Evaluating LLM Alignment With Human Trust Models

Imagine you have a very smart, but slightly mysterious, robot brain (a Large Language Model, or LLM). You know it can write stories, answer questions, and chat like a human. But here's the big question: Does it actually understand what "trust" means, or is it just guessing the right words?

This paper is like a "brain scan" for that robot. The researchers wanted to peek inside the robot's mind to see how it organizes the concept of trust, and whether that organization matches how humans think about it.

Here is the story of their discovery, broken down with some simple analogies.
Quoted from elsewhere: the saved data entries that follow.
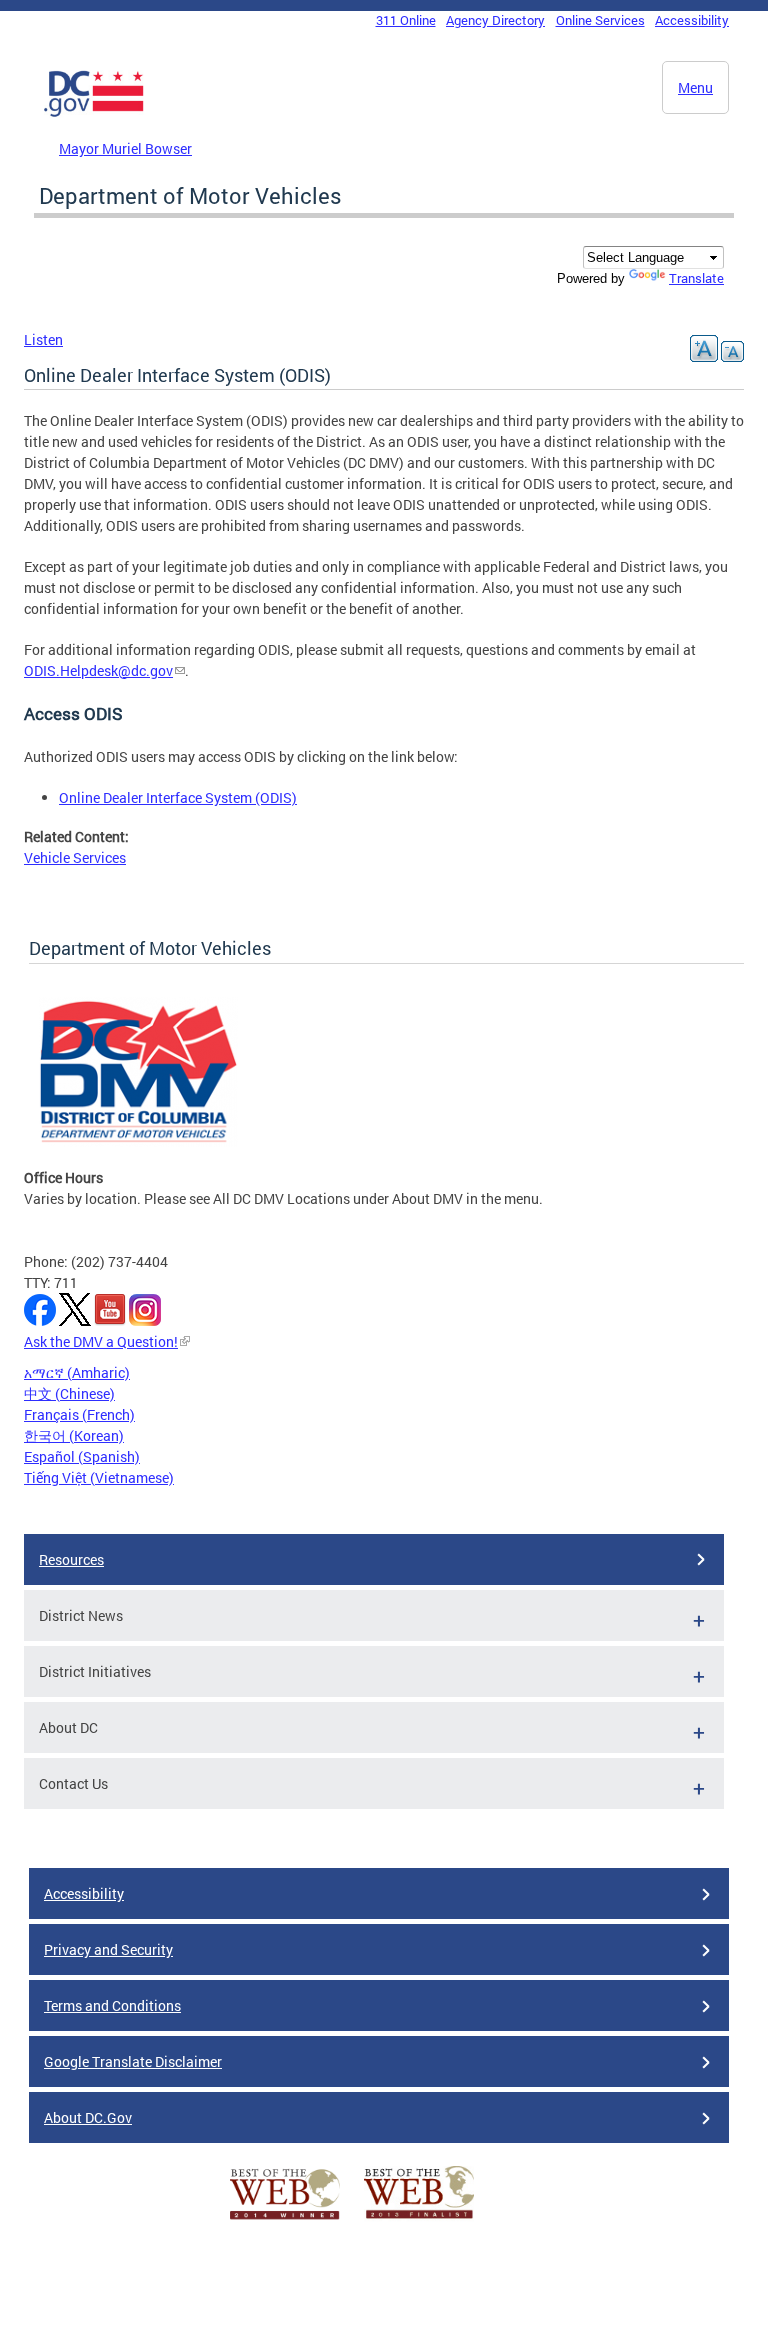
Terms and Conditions (112, 2005)
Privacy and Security (108, 1949)
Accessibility (692, 20)
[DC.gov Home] (94, 113)
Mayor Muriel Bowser (125, 148)
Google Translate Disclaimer (133, 2061)
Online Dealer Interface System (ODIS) (178, 797)
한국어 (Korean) (74, 1435)
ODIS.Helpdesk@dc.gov (98, 670)
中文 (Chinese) (69, 1393)
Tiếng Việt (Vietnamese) (99, 1477)
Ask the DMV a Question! (101, 1341)
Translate (696, 278)
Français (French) (79, 1414)
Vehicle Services (75, 857)
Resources (71, 1559)
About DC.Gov (88, 2117)
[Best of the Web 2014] (285, 2219)
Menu (695, 87)
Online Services (600, 20)
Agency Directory (495, 20)
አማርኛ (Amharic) (77, 1372)
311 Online (406, 20)
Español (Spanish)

1. The Problem: The "Black Box" Mystery

Usually, when we use AI, we treat it like a Black Box. We put a question in one side, and an answer comes out the other. We don't know what happens inside.

The Old Way: Researchers would ask the AI, "Do you trust this person?" and see what it said. This is like judging a chef only by the taste of the food, without seeing the kitchen.
The New Way (This Paper): The researchers decided to open the box. They looked at the internal wiring (the mathematical "activation space") of the AI to see how it actually feels about trust.

2. The Method: The "Contrastive Prompting" Game

To see how the AI thinks about trust, the researchers played a game of Contrastive Prompting.

Think of the AI's mind as a giant library of feelings. If you ask it to write a story about "Happiness," it pulls out a specific book. If you ask for "Sadness," it pulls a different one.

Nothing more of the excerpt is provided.